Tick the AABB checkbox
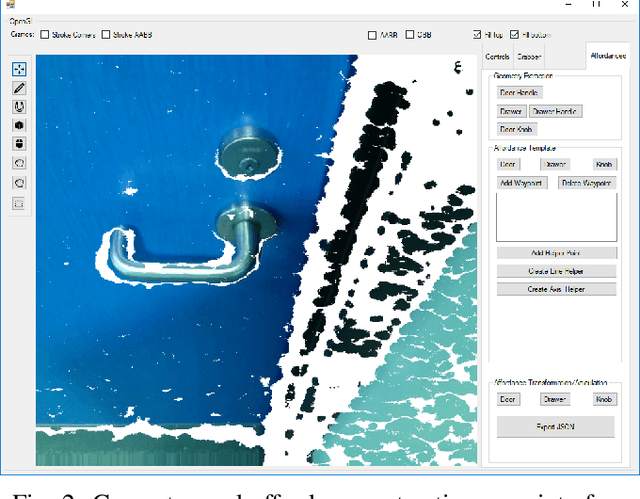Image resolution: width=640 pixels, height=499 pixels. pyautogui.click(x=373, y=35)
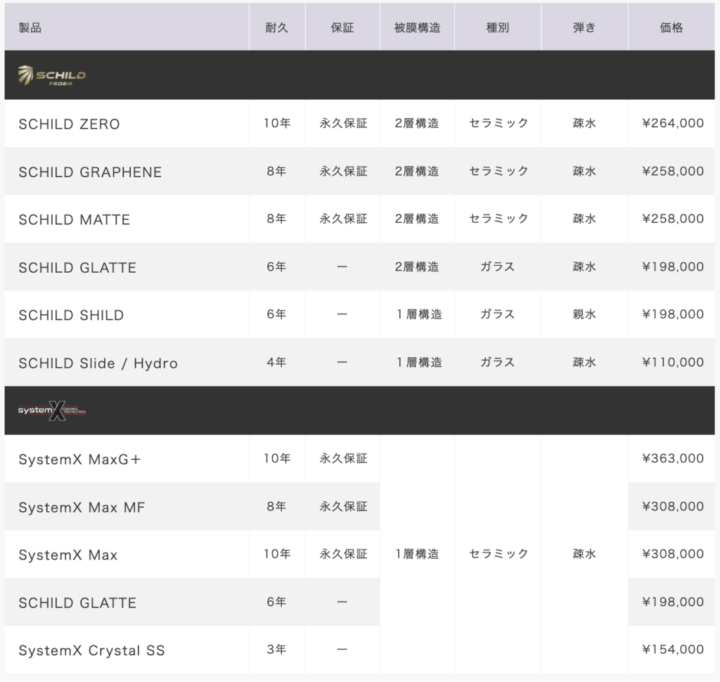Viewport: 720px width, 682px height.
Task: Click the SCHILD SHILD product name
Action: [71, 315]
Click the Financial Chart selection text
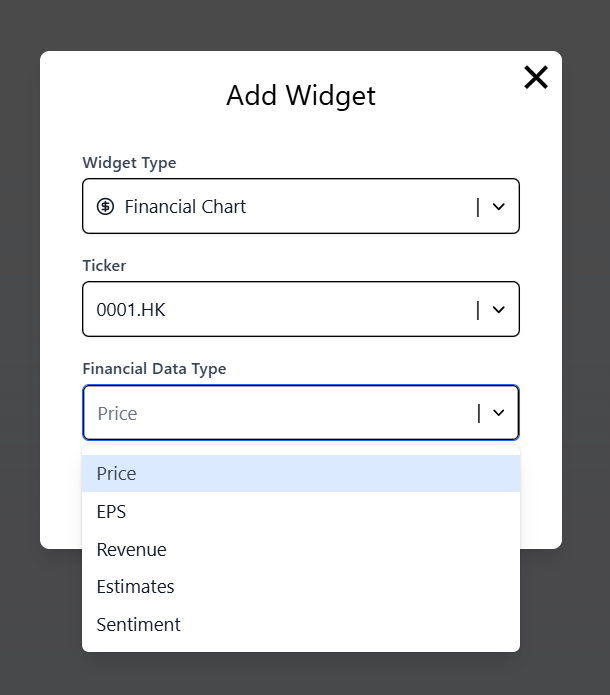610x695 pixels. tap(185, 207)
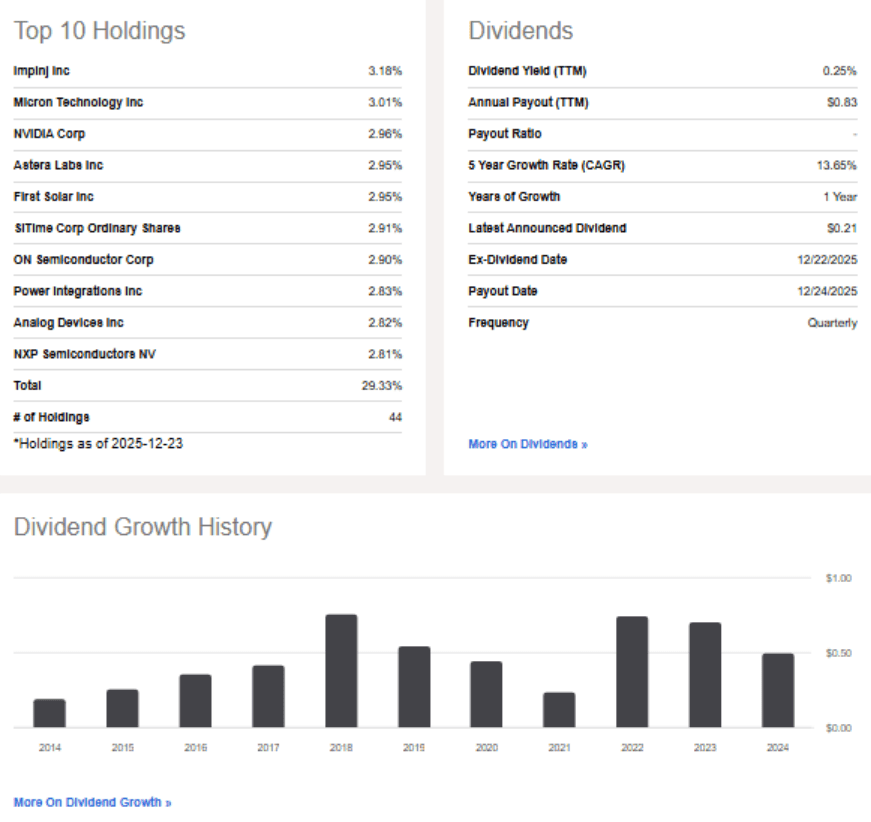Click the 5 Year Growth Rate label
This screenshot has width=871, height=822.
(547, 166)
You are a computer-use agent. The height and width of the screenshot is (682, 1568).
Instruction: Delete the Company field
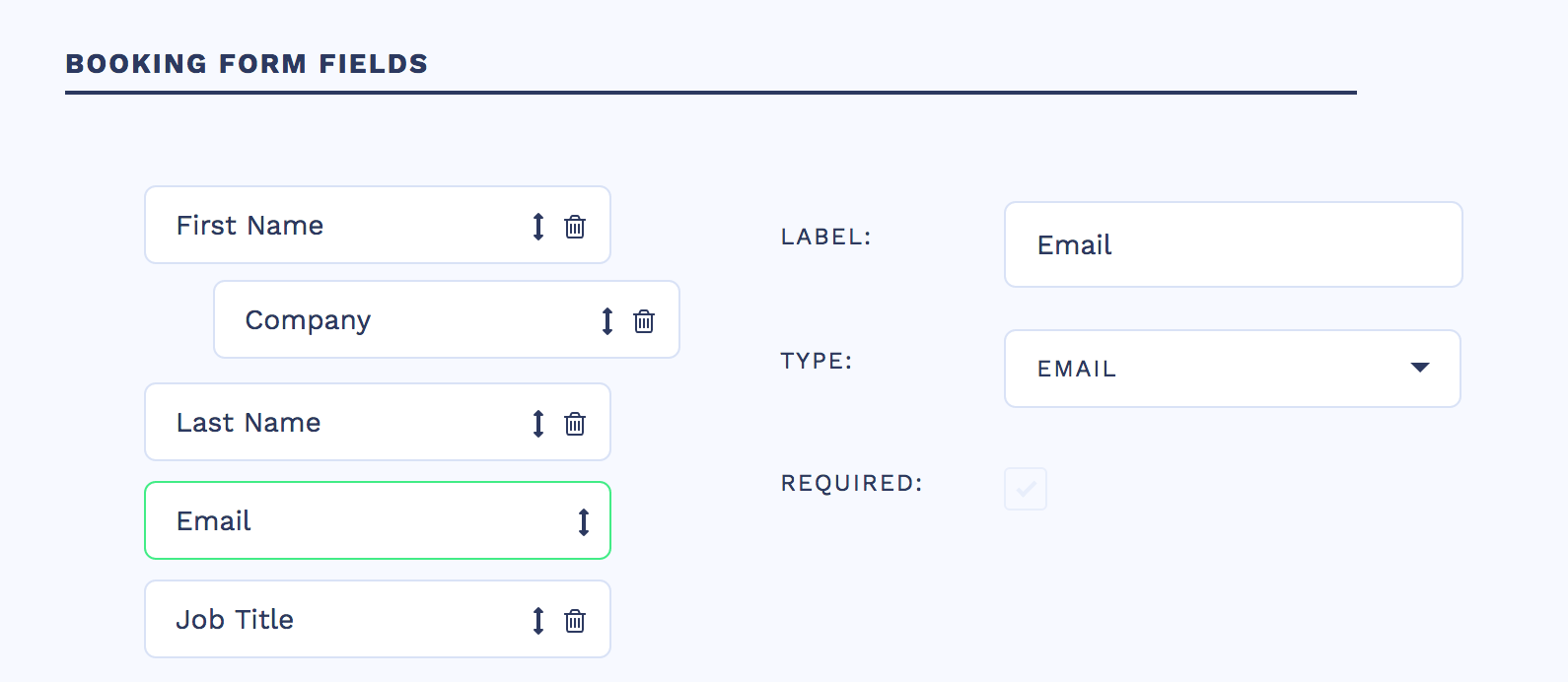tap(644, 321)
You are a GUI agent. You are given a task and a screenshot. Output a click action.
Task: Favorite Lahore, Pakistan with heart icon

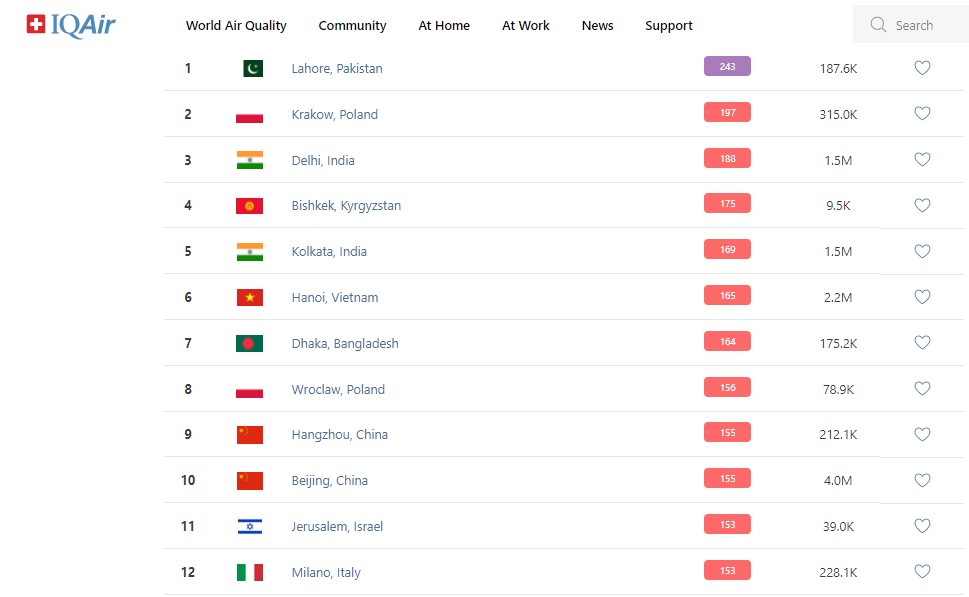[922, 68]
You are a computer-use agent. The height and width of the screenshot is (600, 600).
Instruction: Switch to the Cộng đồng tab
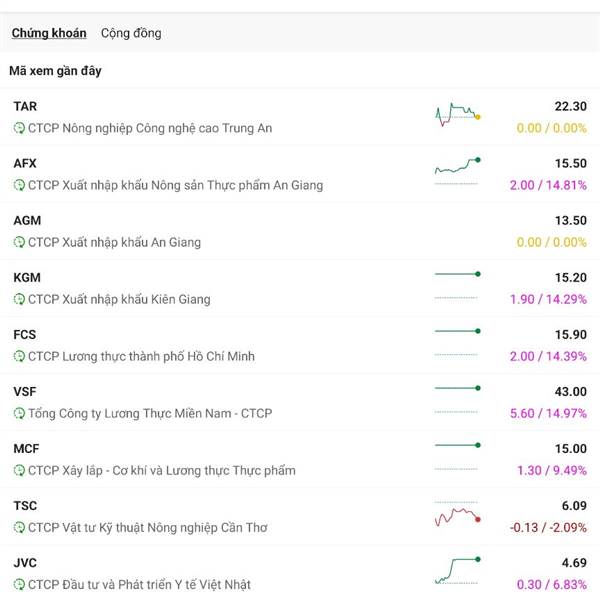coord(131,33)
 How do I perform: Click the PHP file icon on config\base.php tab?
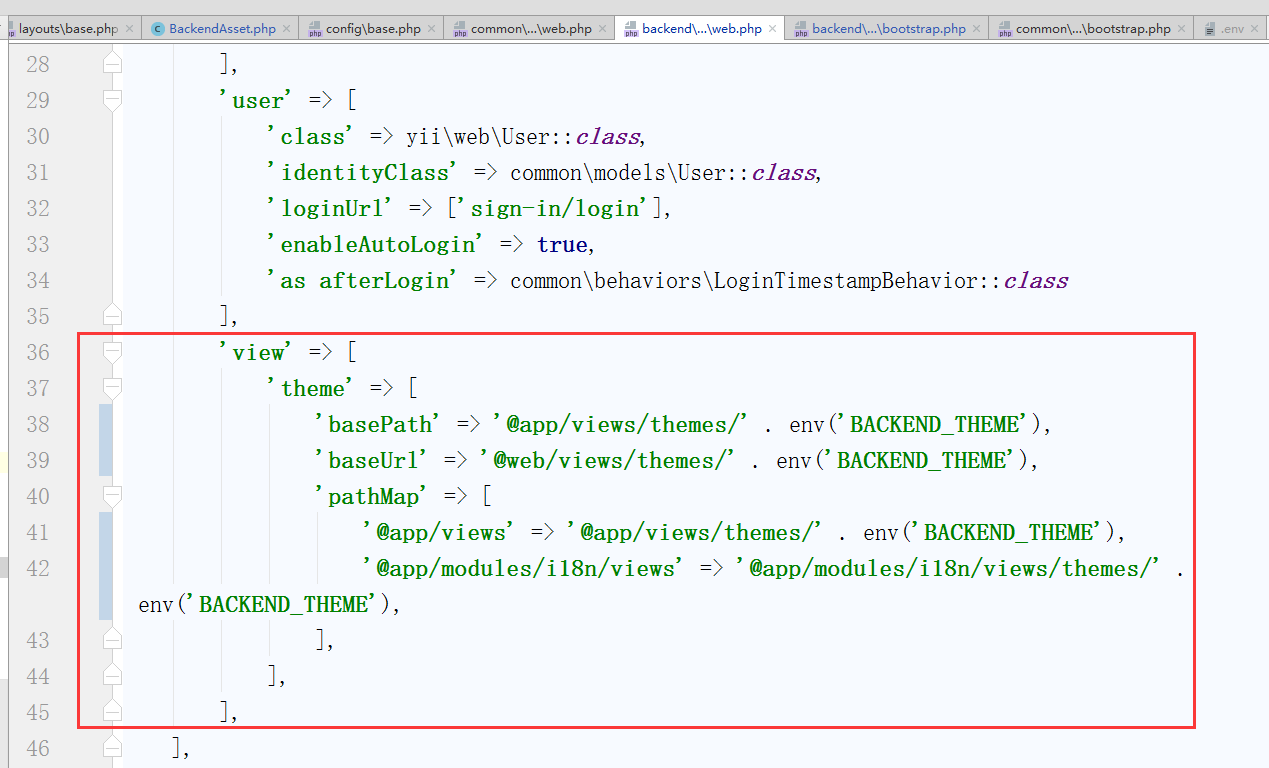314,30
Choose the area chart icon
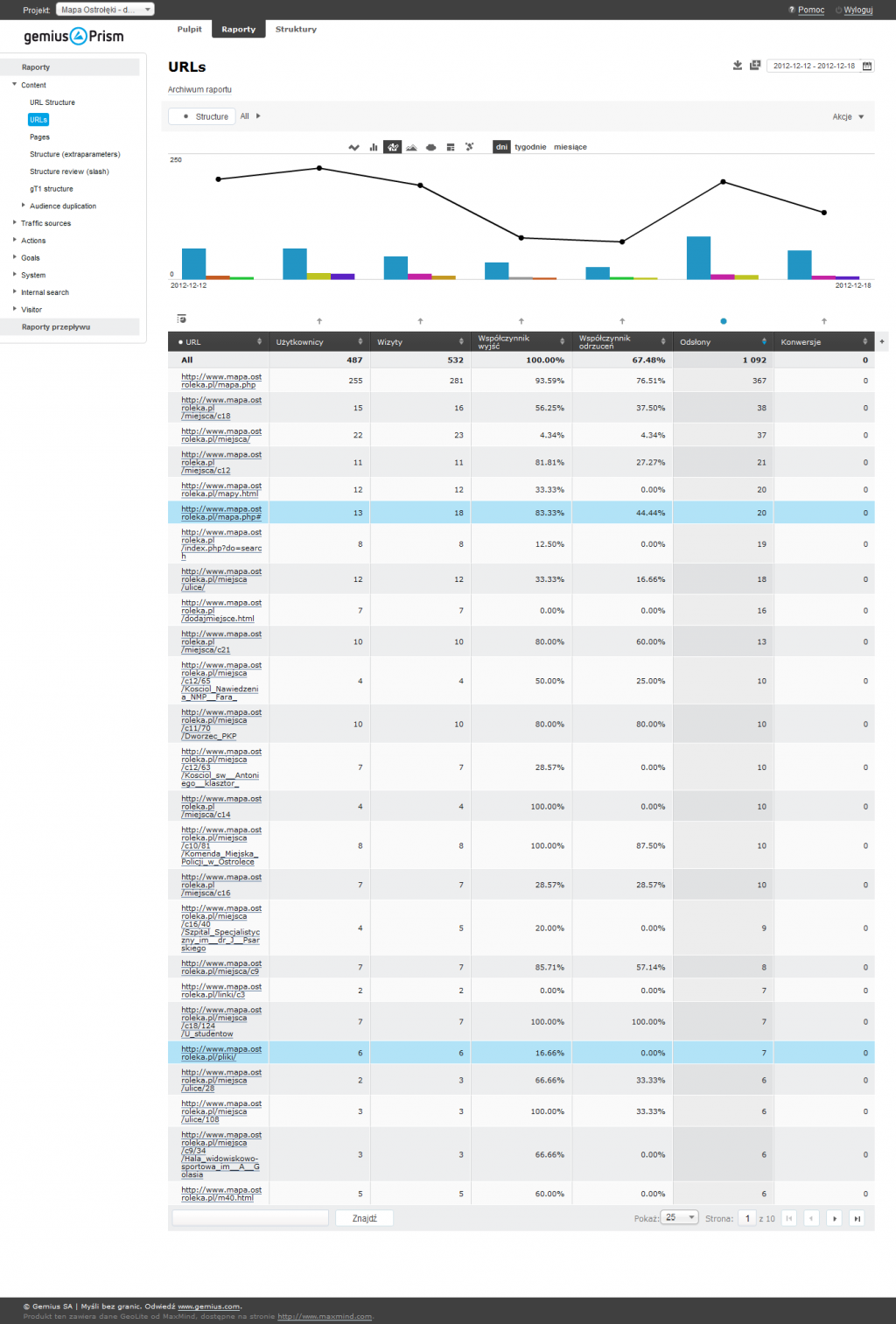The width and height of the screenshot is (896, 1324). tap(411, 147)
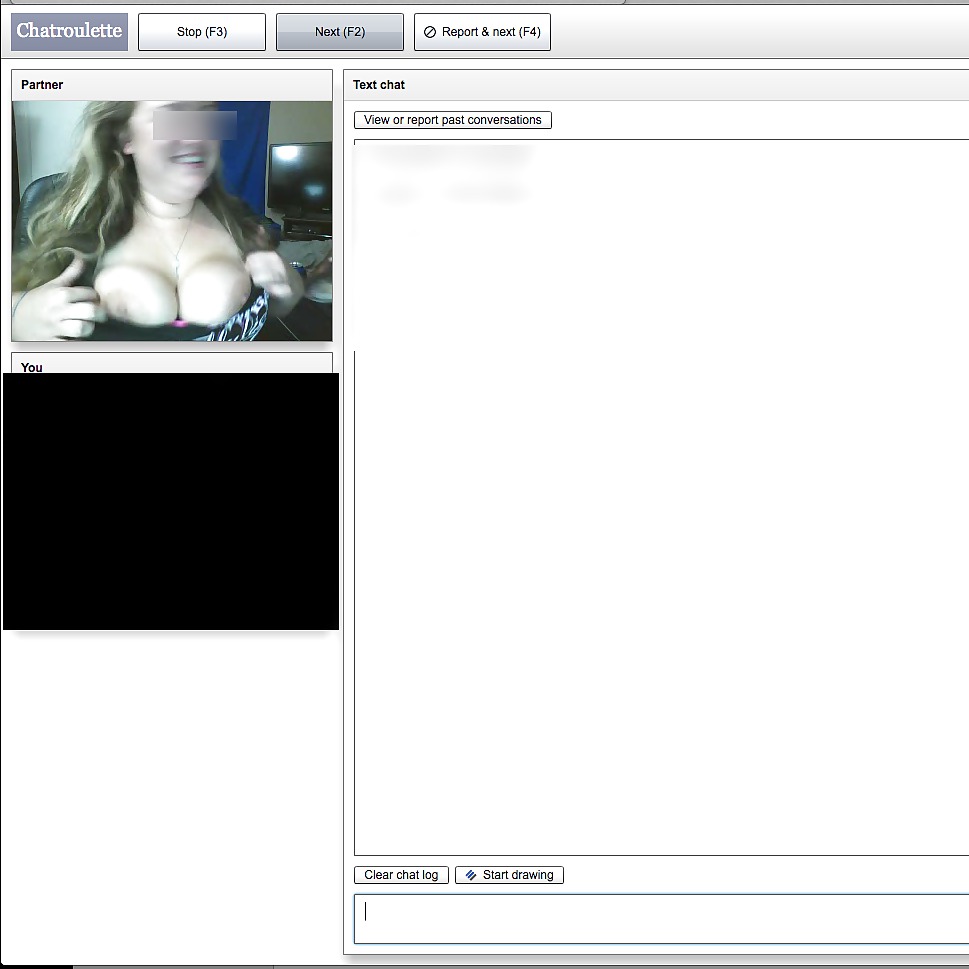The image size is (969, 969).
Task: Click inside the empty chat log area
Action: click(660, 550)
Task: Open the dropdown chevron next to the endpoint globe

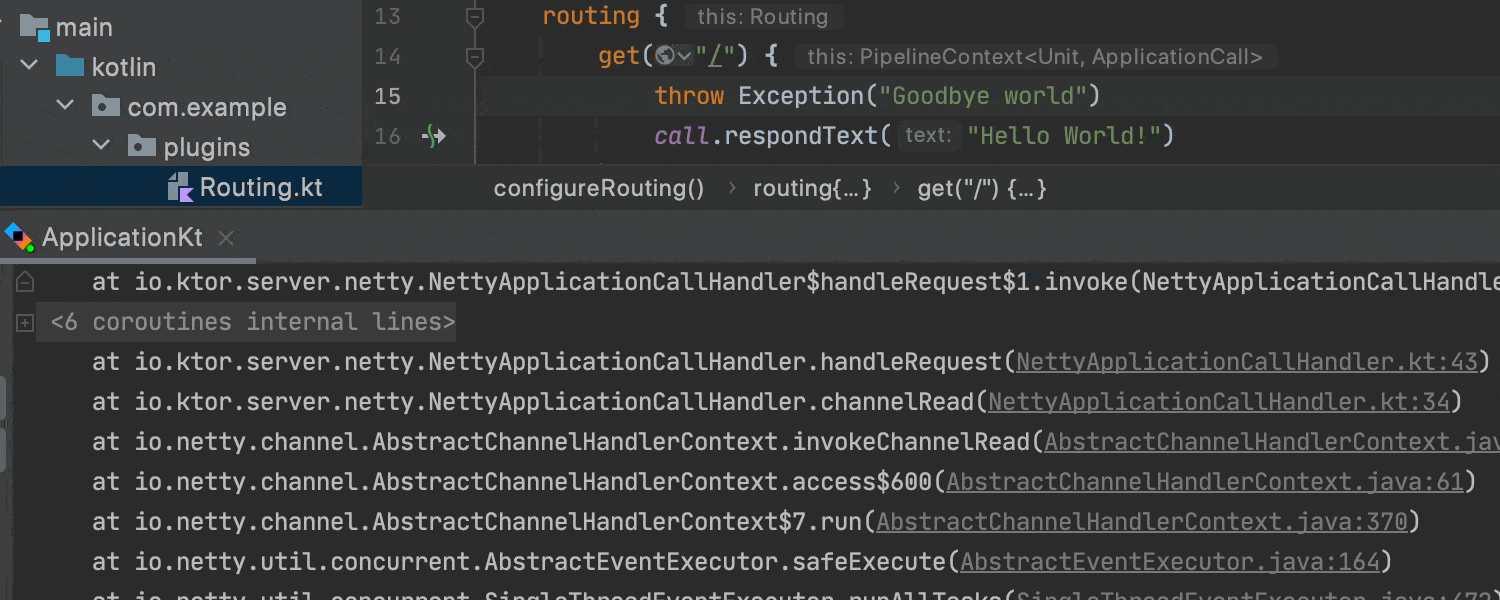Action: pos(684,56)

*What this task involves*. Quote all the lines above exactly as given. Do not include the pictures.

*Result of the exercise*.
Tick the AABB checkbox
Image resolution: width=640 pixels, height=499 pixels. pyautogui.click(x=373, y=35)
Viewport: 720px width, 682px height.
Task: Click the SCHILD SHILD product name
Action: [71, 315]
Click the Financial Chart selection text
610x695 pixels. tap(185, 207)
Click the 5 Year Growth Rate label
This screenshot has width=871, height=822.
(547, 166)
You are a computer-use agent. The height and width of the screenshot is (682, 1568).
Instruction: Delete the Company field
tap(644, 321)
You are a GUI agent. You are given a task and a screenshot. Output a click action.
Task: Favorite Lahore, Pakistan with heart icon

[922, 68]
You are a computer-use agent. The height and width of the screenshot is (600, 600).
Instruction: Switch to the Cộng đồng tab
coord(131,33)
 How do I perform: Click the PHP file icon on config\base.php tab?
314,30
Choose the area chart icon
The width and height of the screenshot is (896, 1324). tap(411, 147)
The image size is (969, 969).
Task: Click inside the empty chat log area
Action: click(660, 550)
Task: Open the dropdown chevron next to the endpoint globe

Action: pos(684,56)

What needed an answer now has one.